Severity of Giardia infection associated with post-infectious fatigue and abdominal symptoms two years after
1 National Centre for Tropical Infectious Diseases, Haukeland University Hospital, Bergen, Norway
2 Unit for Infectious Diseases, Department of Medicine, Haukeland University Hospital, Bergen, Norway
3 Institute of Medicine, University of Bergen, Norway
4 Department of Public Health and Primary Health Care, University of Bergen, Norway
5 Research Unit for General Practice, Unifob Health, Bergen, Norway
6 Centre for Clinical Research, Haukeland University Hospital, Bergen, Norway
7 Unit for Gastroenterology, Department of Medicine, Haukeland University Hospital, Bergen, Norway
BMC Infectious Diseases 2009, 9:206 doi:10.1186/1471-2334-9-206Published: 15 December 2009
A high rate of post-infectious fatigue and abdominal symptoms two years after a waterborne outbreak of giardiasis in Bergen, Norway in 2004 has previously been reported. The aim of this report was to identify risk factors associated with such manifestations.

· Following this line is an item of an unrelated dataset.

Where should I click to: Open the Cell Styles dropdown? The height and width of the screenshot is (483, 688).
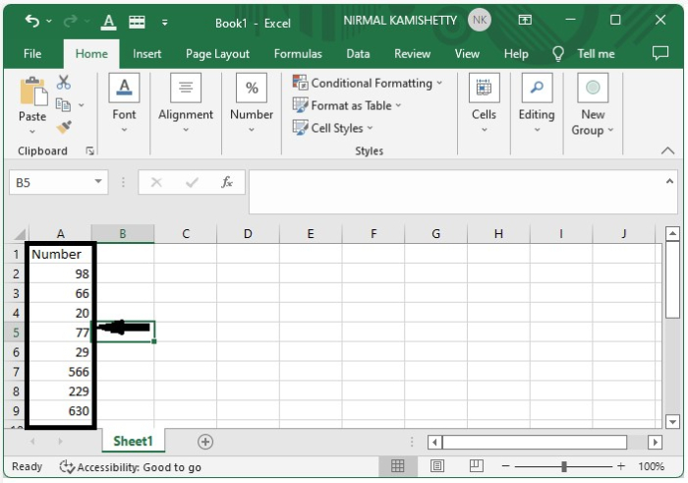click(334, 128)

All laboratory confirmed cases of giardiasis (n = 1262) during the outbreak in Bergen in 2004 received a postal questionnaire two years after. Degree of post-infectious abdominal symptoms and fatigue, as well as previous abdominal problems, was recorded. In the statistical analyses number of treatment courses, treatment refractory infection, delayed education and sick leave were used as indices of protracted and severe Giardia infection. Age, gender, previous abdominal problems and symptoms during infection were also analysed as possible risk factors. Simple and multiple ordinal logistic regression models were used for the analyses.
The response rate was 81% (1017/1262), 64% were women and median age was 31 years (range 3-93), compared to 61% women and 30 years (range 2-93) among all 1262 cases. Factors in multiple regression analysis significantly associated with abdominal symptoms two years after infection were: More than one treatment course, treatment refractory infection, delayed education, bloating and female gender. Abdominal problems prior to Giardia infection were not associated with post-infectious abdominal symptoms. More than one treatment course, delayed education, sick leave more than 2 weeks, and malaise at the time of infection, were significantly associated with fatigue in the multiple regression analysis, as were increasing age and previous abdominal problems.
Protracted and severe giardiasis seemed to be a risk factor for post-infectious fatigue and abdominal symptoms two years after clearing the Giardia infection.